3.4 Assumptions Regarding Changes Resulting from Divestiture

The environmental analysis in this Initial Study is based on assumptions of reasonably foreseeable changes that could result from divestiture, in terms of power plant operating characteristics, new construction, repowering or retirement of units, and employment levels. This section describes, based upon economic and operational analyses of SDG&E’s proposed divestiture, the projected changes likely to result from divestiture compared to the changes expected to stem from restructuring alone, without divestiture. The economic and operational analyses (discussed in further detail in Attachment C and Attachment D) form the basis for the environmental analysis in this Initial Study.

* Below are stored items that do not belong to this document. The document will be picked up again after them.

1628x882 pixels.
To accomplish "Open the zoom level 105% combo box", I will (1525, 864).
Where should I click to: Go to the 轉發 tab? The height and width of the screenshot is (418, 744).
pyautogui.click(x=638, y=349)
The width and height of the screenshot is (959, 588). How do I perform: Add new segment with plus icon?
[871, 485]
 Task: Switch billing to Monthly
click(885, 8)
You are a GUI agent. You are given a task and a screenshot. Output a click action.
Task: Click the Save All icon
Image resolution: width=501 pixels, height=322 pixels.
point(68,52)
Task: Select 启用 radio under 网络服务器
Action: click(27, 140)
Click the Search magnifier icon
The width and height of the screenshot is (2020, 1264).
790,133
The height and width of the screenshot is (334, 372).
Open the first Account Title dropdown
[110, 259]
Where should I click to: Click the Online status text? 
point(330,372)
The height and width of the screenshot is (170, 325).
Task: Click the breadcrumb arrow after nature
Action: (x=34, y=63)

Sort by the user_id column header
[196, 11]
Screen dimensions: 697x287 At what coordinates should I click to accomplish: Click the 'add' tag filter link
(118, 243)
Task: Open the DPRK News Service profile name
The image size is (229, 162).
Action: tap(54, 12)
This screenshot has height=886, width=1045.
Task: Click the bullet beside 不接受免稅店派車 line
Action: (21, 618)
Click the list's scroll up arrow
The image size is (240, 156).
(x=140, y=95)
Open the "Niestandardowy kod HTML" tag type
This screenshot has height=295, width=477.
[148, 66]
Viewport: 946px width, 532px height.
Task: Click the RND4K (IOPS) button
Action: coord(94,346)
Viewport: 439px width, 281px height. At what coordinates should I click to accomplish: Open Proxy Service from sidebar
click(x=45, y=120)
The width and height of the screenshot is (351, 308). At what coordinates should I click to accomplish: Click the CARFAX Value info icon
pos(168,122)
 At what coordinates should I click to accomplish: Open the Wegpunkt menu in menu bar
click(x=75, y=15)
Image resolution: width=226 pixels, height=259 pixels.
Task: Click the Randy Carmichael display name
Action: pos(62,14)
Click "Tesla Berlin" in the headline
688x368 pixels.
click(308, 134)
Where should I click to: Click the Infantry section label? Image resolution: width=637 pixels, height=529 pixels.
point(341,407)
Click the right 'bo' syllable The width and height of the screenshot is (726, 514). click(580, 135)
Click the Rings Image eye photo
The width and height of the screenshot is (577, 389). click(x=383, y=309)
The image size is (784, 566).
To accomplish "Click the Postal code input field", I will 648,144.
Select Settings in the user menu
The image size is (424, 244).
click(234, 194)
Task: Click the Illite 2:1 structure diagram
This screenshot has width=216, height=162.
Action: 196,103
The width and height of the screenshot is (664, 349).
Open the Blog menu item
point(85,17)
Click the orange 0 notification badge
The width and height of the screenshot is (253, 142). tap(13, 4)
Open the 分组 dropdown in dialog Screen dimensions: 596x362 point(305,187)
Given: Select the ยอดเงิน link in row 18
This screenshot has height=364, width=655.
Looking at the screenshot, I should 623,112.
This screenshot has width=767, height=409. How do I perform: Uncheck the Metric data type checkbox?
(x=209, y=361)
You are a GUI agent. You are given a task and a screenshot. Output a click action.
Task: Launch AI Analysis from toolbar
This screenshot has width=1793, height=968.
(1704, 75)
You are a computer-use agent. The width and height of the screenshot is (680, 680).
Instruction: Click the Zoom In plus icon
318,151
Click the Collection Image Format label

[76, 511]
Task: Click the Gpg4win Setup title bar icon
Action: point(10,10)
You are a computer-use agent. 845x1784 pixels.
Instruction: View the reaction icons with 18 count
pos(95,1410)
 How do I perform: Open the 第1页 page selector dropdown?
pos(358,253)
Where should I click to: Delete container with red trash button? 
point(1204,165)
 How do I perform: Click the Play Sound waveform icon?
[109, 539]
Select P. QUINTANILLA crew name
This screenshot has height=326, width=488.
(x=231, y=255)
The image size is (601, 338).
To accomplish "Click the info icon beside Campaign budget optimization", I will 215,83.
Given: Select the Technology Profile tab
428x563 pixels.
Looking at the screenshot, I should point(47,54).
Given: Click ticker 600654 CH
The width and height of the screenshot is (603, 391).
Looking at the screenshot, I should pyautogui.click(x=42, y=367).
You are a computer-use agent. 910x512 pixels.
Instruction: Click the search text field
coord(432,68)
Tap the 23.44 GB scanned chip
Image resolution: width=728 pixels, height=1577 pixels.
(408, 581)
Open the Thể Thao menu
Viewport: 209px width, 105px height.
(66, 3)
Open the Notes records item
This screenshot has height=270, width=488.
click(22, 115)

For the two fossil-fueled plants, it can be reasonably foreseen that non-utility generators will operate these facilities differently than SDG&E would operate them without divestiture in a restructured environment. If it did not divest the two plants, SDG&E would be expected to continue to submit bid packages to the Power Exchange (PX) to run the more efficient units at high capacity levels and the less efficient units only when their capacity is needed, similar to the manner that SDG&E operated the plants prior to restructuring. In contrast, new owners would have incentives to operate their newly acquired plants in a more constant mode, particularly if the new owners do not own any other plants in the region. Furthermore, new owners could immediately sell power directly to users (through direct access) in addition to selling through the PX or other wholesale markets. By contrast, SDG&E is constrained to selling only to the PX prior to market valuation of the plants. Attachment C to this Initial Study was prepared primarily to answer the question of whether new plant owners would tend to generate more electricity than would SDG&E in a restructured setting. The analysis in Attachment C discusses three factors that may cause a tendency of new owners of the fossil-fueled plants to operate at higher levels, particularly during the transition period prior to 2002: (1) fuel procurement practices, such as the possibility that new owners would purchase natural gas at a lower cost per unit or in a different fashion than would SDG&E; (2) the ability of new owners immediately to participate in the direct access market, while SDG&E must initially sell all of its power through the PX; and (3) the shift from an annual NOx emissions cap to an average daily NOx emission rate (described further below).

It is noteworthy that SDG&E could eventually sell the plants even without the CPUC ordering the utility to do so; therefore, the physical and operational differences between restructuring with divestiture as currently proposed and without divestiture could, as a practical matter, be minimized or even eliminated, except in the period before market valuation of the plants. With restructuring and without divestiture of the Encina and South Bay facilities and CTs, the market value of the power generation facilities must by some means be established and approved by the CPUC no later than the end of 2001. Thus, implementation of restructuring itself could result in plants being sold after their market value is established. However, for environmental analysis purposes, this Initial Study analyzes how the plants would be operated by SDG&E in 1999 if they were retained by SDG&E.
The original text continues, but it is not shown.